# To do:
In the records below, find the line with "This screenshot has height=654, width=762." and repeat it and every line after it, exactly, without any pictures.

Collected data:
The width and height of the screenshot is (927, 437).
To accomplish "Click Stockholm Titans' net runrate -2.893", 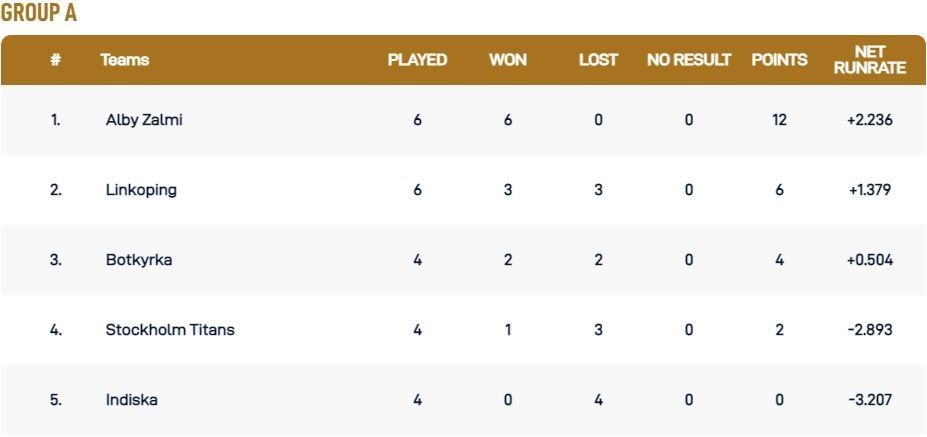I will pos(870,330).

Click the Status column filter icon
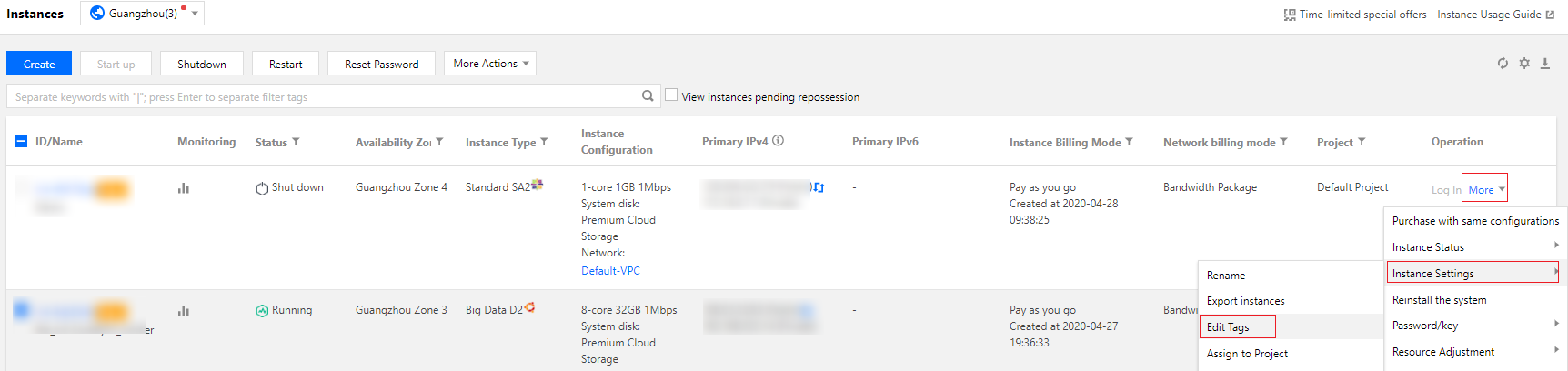tap(296, 142)
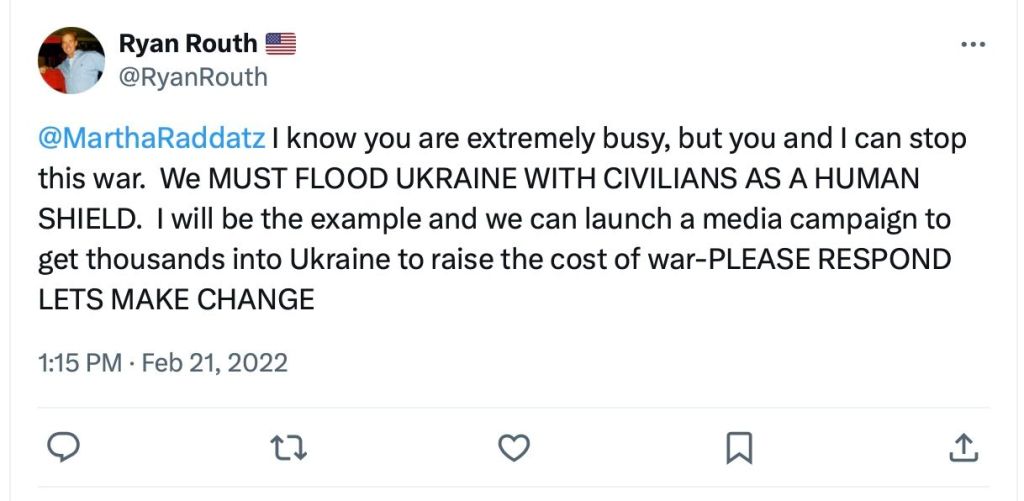Follow the @MarthaRaddatz mention link
Viewport: 1024px width, 501px height.
[152, 138]
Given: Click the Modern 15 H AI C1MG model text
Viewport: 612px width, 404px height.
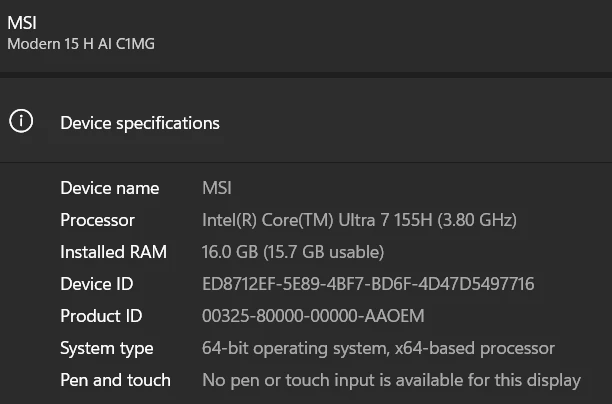Looking at the screenshot, I should (81, 44).
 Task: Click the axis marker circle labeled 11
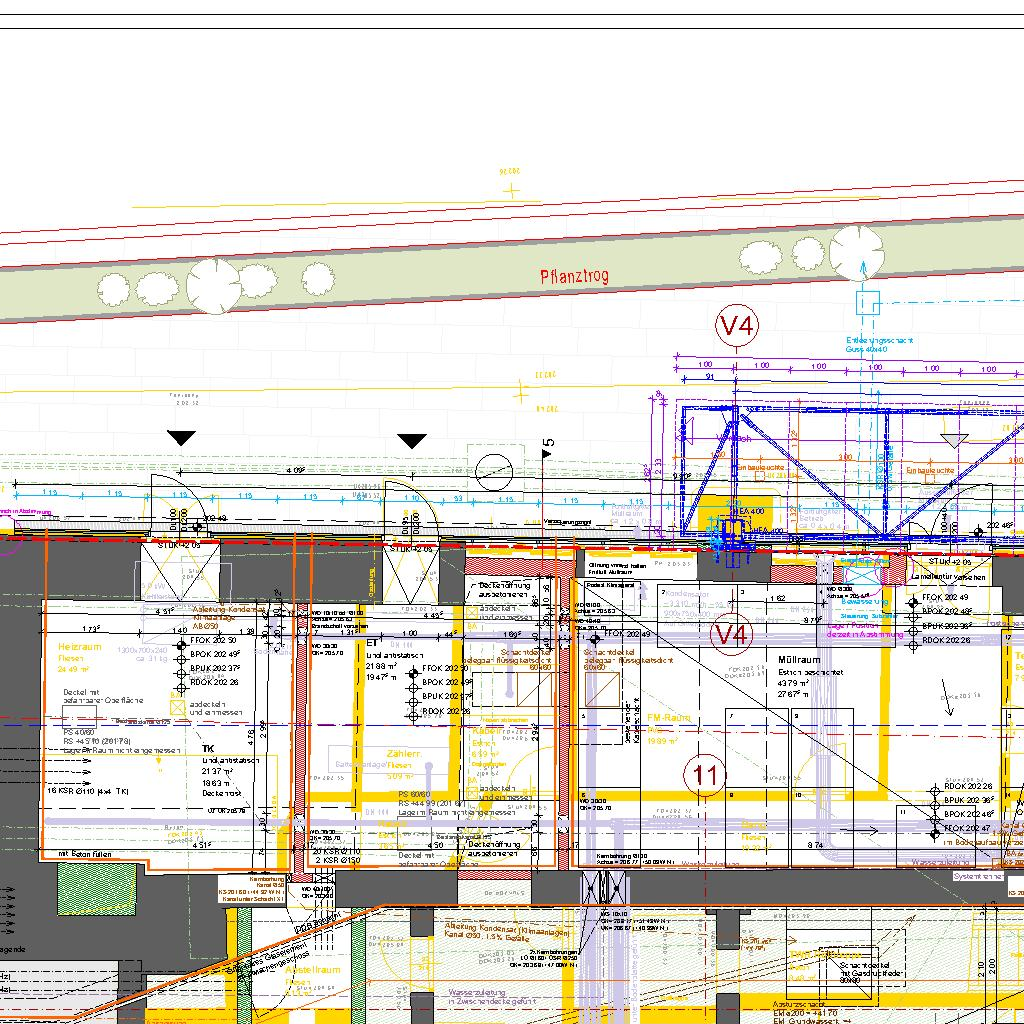pyautogui.click(x=706, y=775)
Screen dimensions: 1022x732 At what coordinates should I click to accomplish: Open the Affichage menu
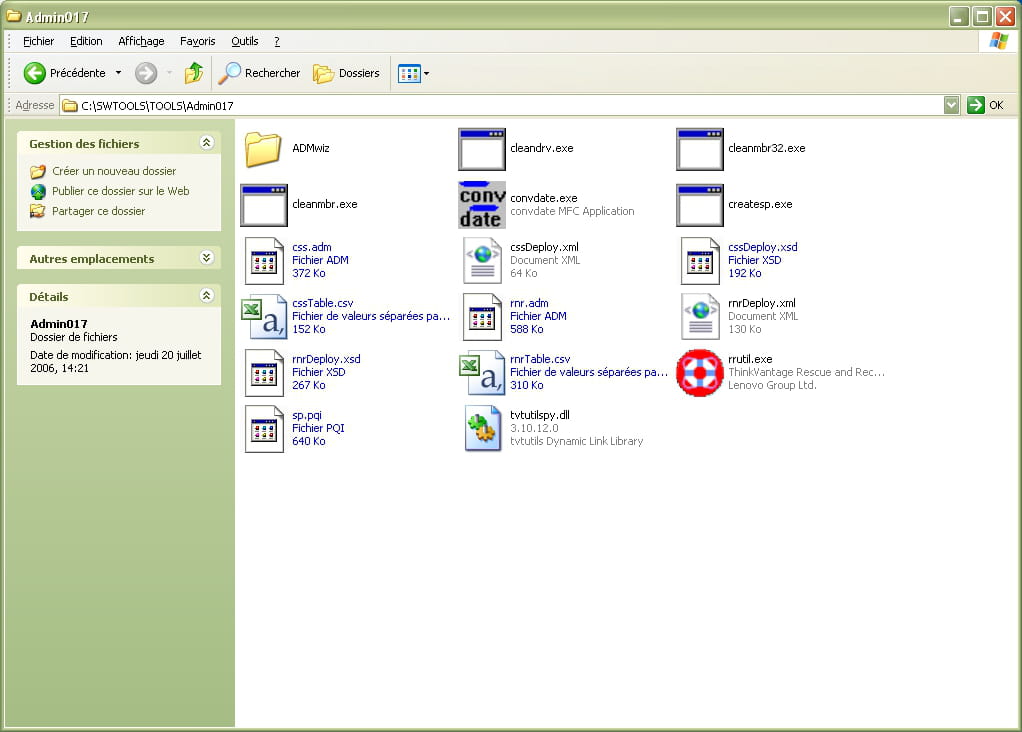pyautogui.click(x=141, y=41)
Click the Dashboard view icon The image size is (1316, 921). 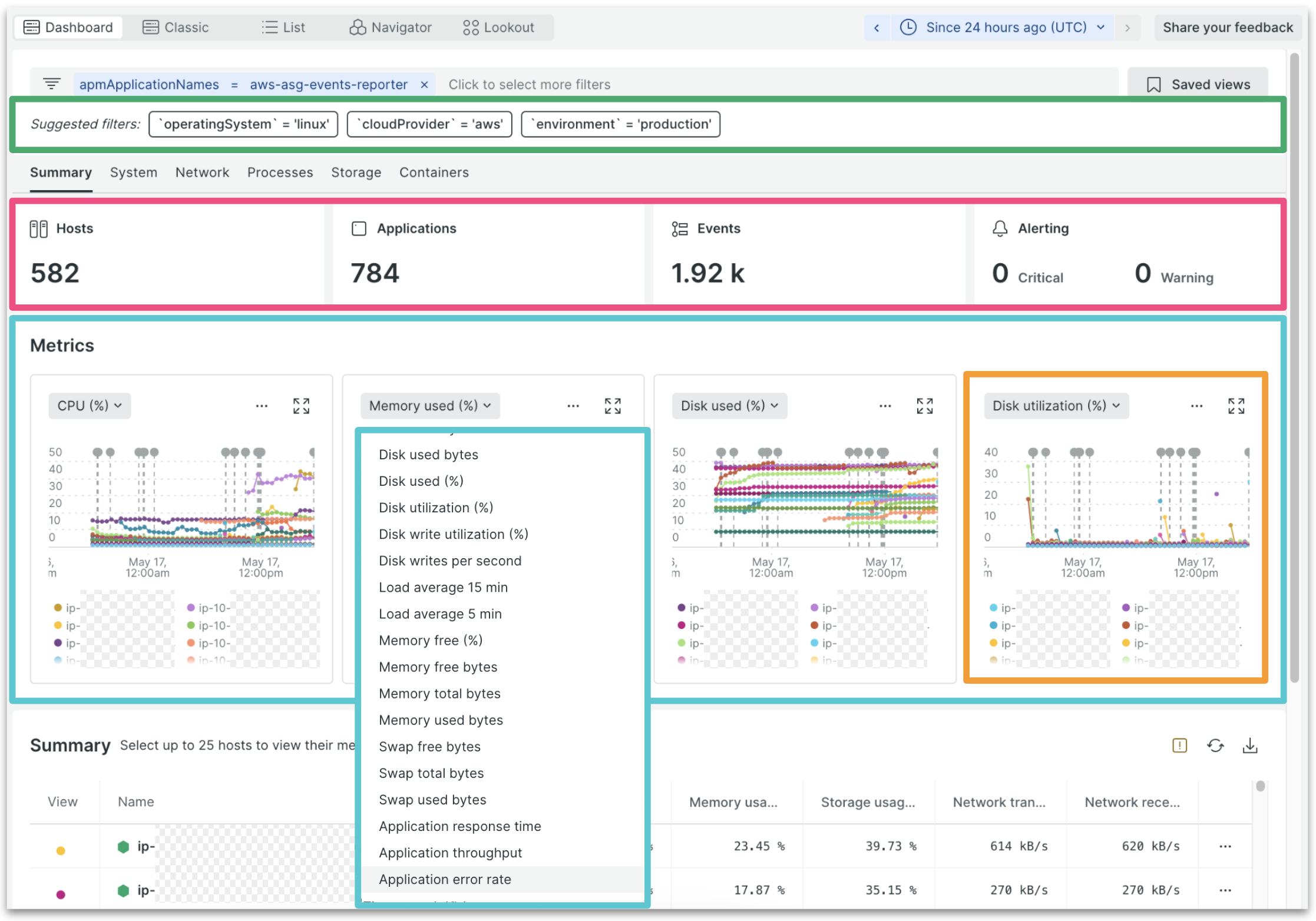coord(29,27)
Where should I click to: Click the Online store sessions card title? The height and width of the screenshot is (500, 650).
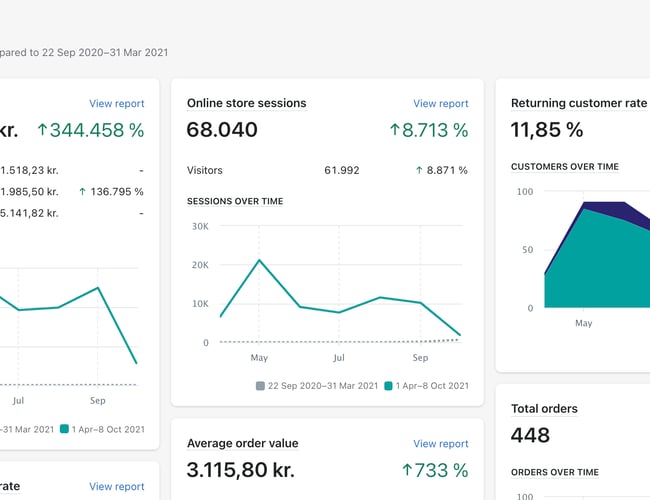[x=246, y=103]
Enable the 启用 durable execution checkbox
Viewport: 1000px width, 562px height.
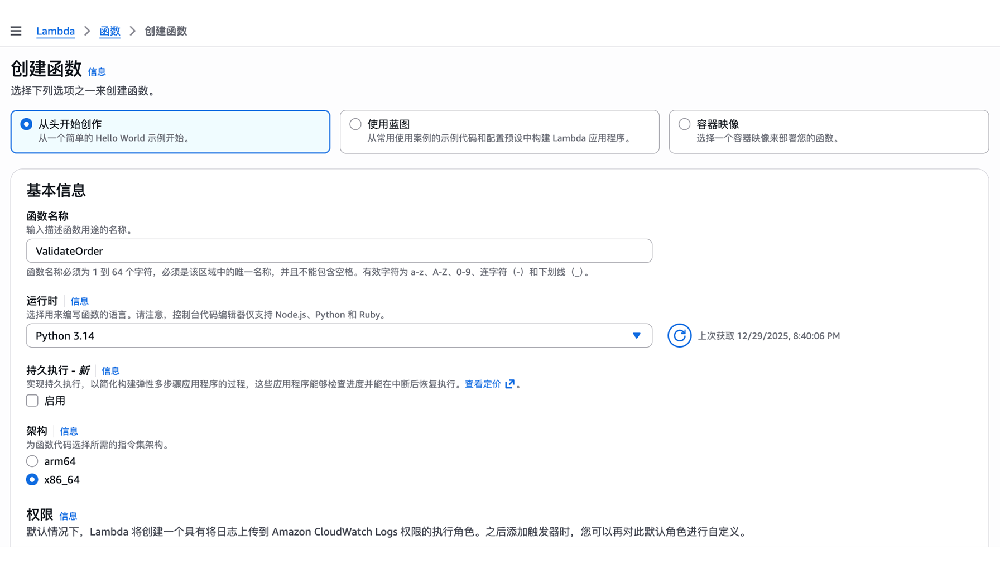(33, 401)
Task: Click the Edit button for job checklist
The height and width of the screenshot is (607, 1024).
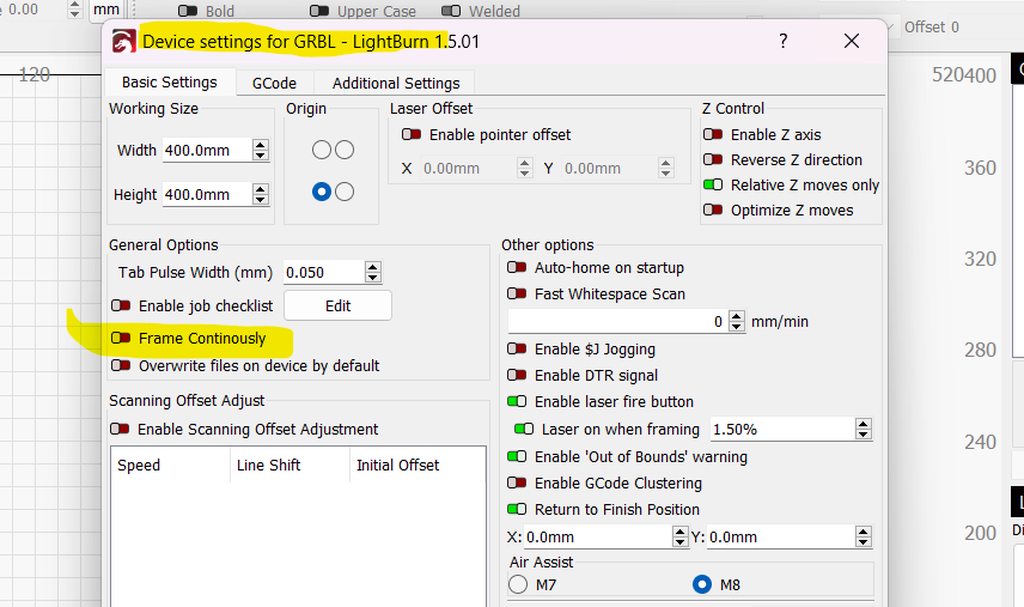Action: click(338, 306)
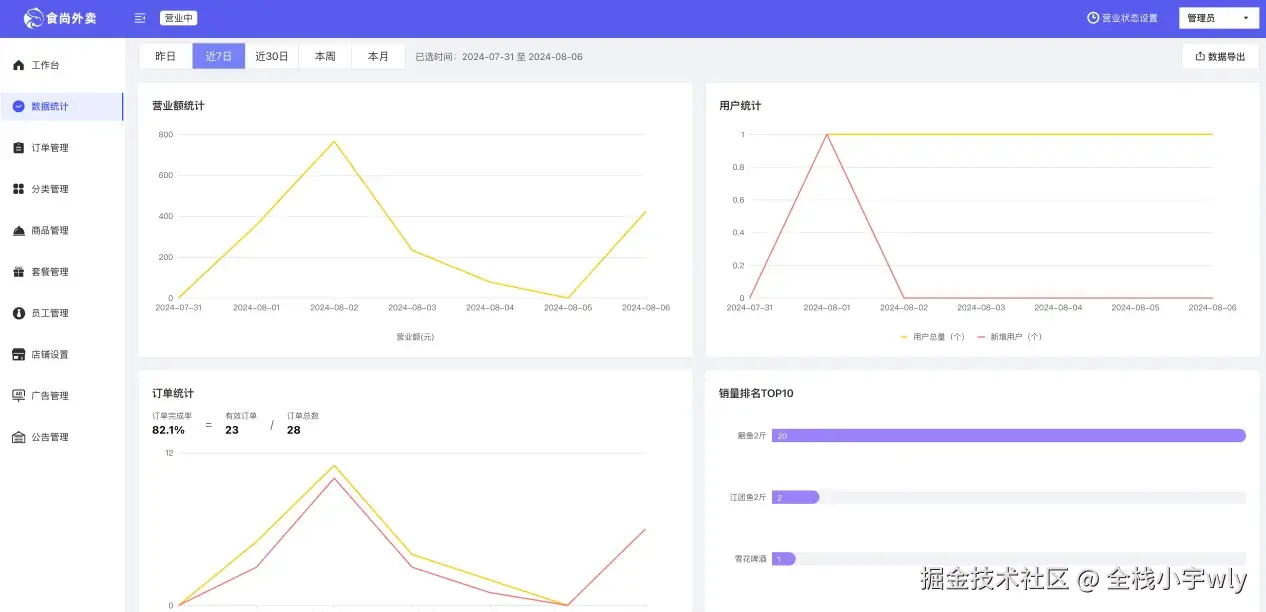Open the 管理员 account dropdown
The height and width of the screenshot is (612, 1266).
1219,18
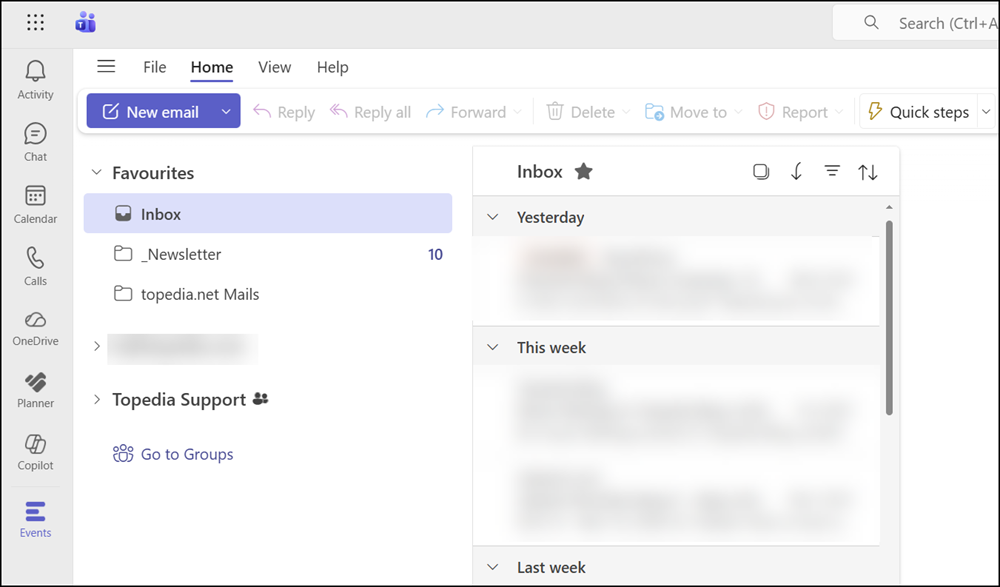The width and height of the screenshot is (1000, 587).
Task: Toggle select mode for inbox messages
Action: tap(761, 171)
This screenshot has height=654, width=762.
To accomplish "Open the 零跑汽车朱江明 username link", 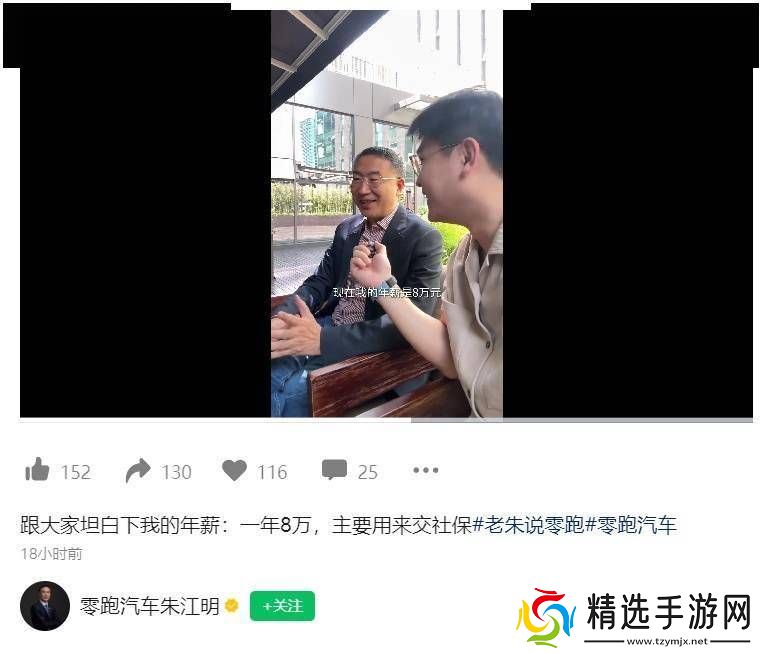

# Response to this exercise:
This screenshot has height=654, width=762.
To accomplish "Open the 零跑汽车朱江明 username link", 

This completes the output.